Clock By Blog Tips

Friday, July 22, 2011

Untuk Hillary Clinton: Tentaraku Bukan Karung Goni


Berita mengesankan kalau lembaga adalah sebangsa malaikat penjaga kebenaran dan akal sehat, berisi sekumpulan pemerhati yang tak bakal tenang tidurnya jika Indonesia menderita.

Di antara yang dianggap penting oleh pers Jakarta pekan ini adalah pernyataan sebuah lembaga swasta asing berbasis New York, Human Right Watch, sekaitan rencana kehadiran Menteri Luar Negeri Amerika Serikat, Hillary Clinton, di Bali terhitung Kamis. Pers Jakarta, seperti bisa ditebak, menstensil pernyataan lembaga asing itu tanpa kritisisme dan, ... kali ini Anda bisa menebaknya sendiri, mereka gagal mendeteksi tikaman maut di dalamnya: arsenik dosis tinggi untuk Tentara Nasional Indonesia – pilar negara yang semestinya mereka lindungi dengan ongkos apapun.

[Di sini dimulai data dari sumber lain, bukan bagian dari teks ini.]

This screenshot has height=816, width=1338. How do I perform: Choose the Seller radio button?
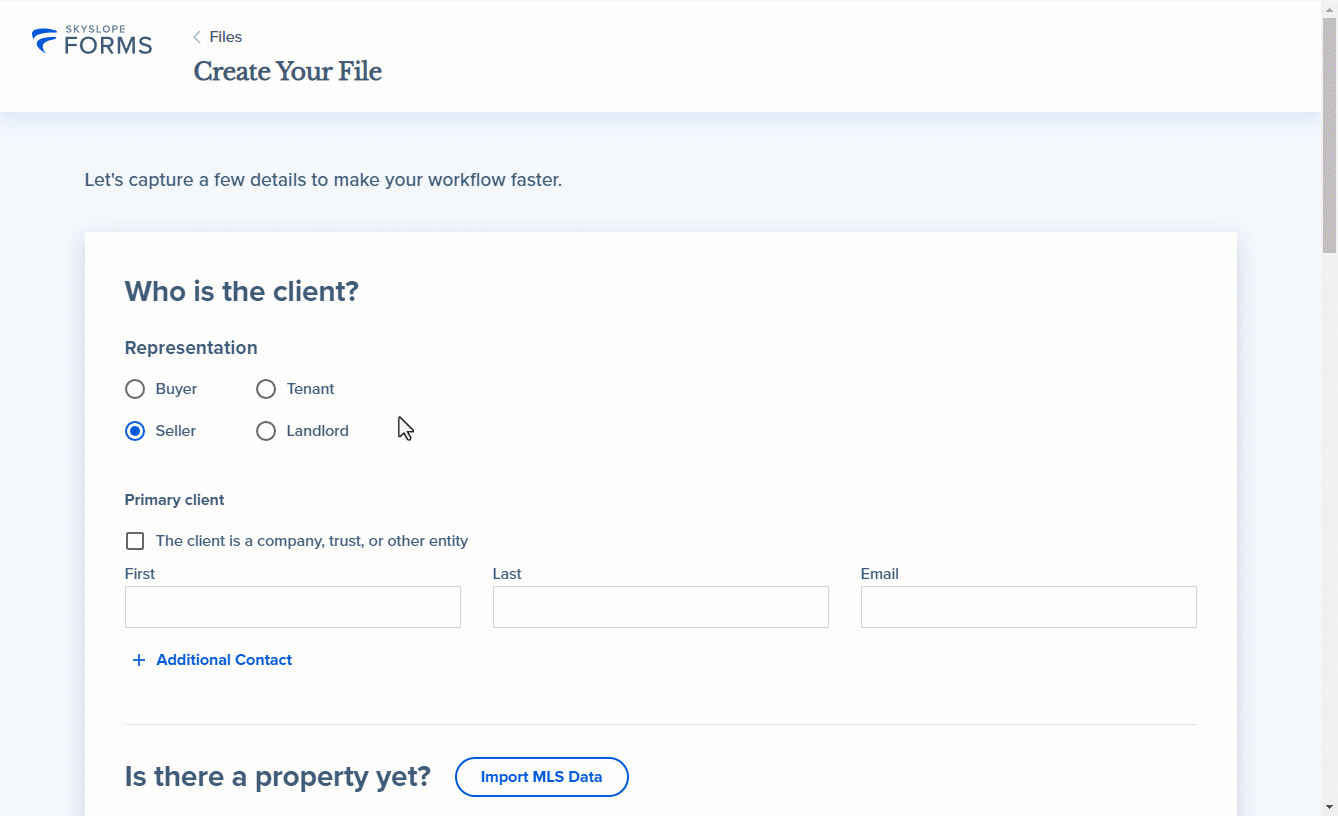(135, 431)
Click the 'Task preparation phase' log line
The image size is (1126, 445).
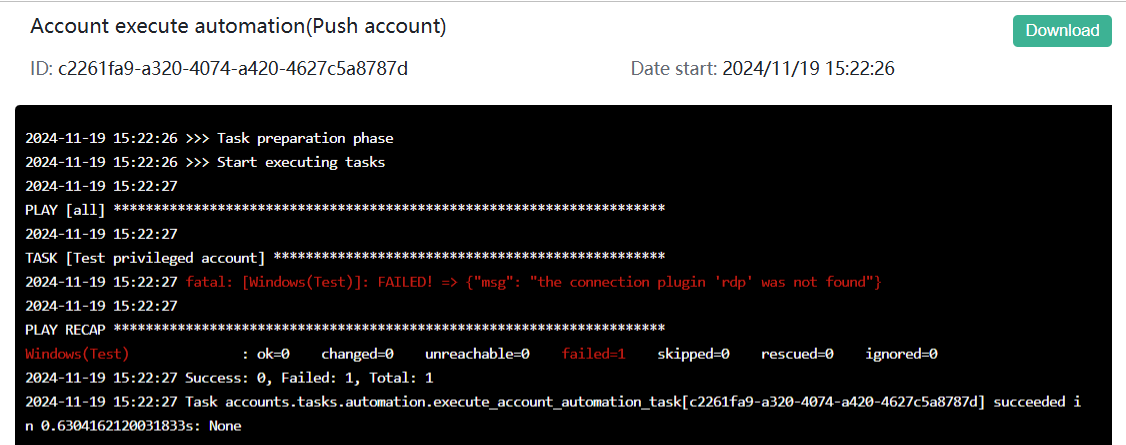(x=209, y=138)
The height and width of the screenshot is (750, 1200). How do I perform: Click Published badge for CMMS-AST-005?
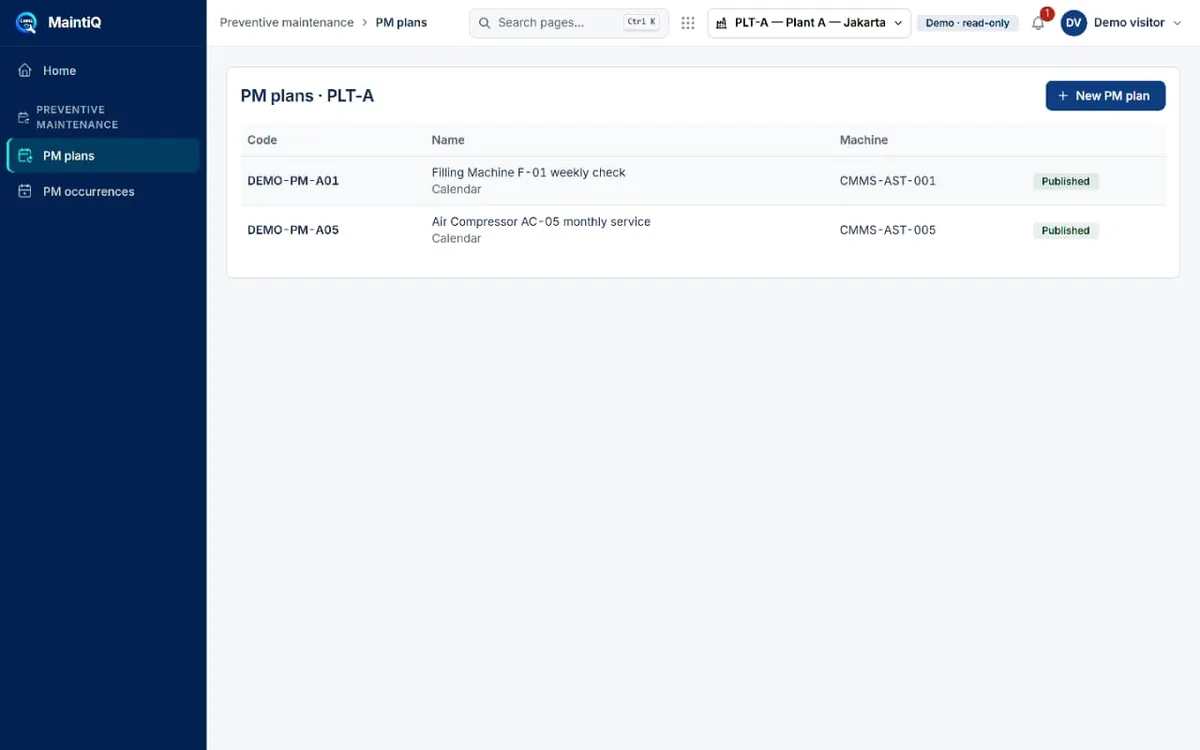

Berita mengesankan kalau lembaga adalah sebangsa malaikat penjaga kebenaran dan akal sehat, berisi sekumpulan pemerhati yang tak bakal tenang tidurnya jika Indonesia menderita. Kata berita, lembaga prihatin pada suramnya prospek penegakan hukum dan hak asasi pasca reformasi. Di antara kritik utama mereka adalah apa yang mereka sebut sebagai ‘kesewenang-wenangan militer Indonesia’. Pelanggaran hukum berat ini, kata mereka, jarang terekspos meski “fakta kemesraan militer Amerika Serikat-Indonesia belakangan ini adalah hadiah Washington atas ‘membaiknya’ perilaku tentara Indonesia”.

Komplikasi muncul sebab lembaga yang notabene telah membaptis dirinya sebagai pilar kesadaran hukum dunia, justru ingin persoalan selesai dengan meminjam ‘tangan besi’ Hillary. Dia “tak perlu sungkan” mendesak “reformasi murni” di tubuh militer Indonesia, kata lembaga, seolah lupa pada jingoisme dan pembunuhan massal masyarakat sipil dunia oleh militer Amerika saat yang terakhir menginvasi – mereka menyebutnya ‘pembebasan’ – Irak dan Afghanistan dalam satu dekade terakhir.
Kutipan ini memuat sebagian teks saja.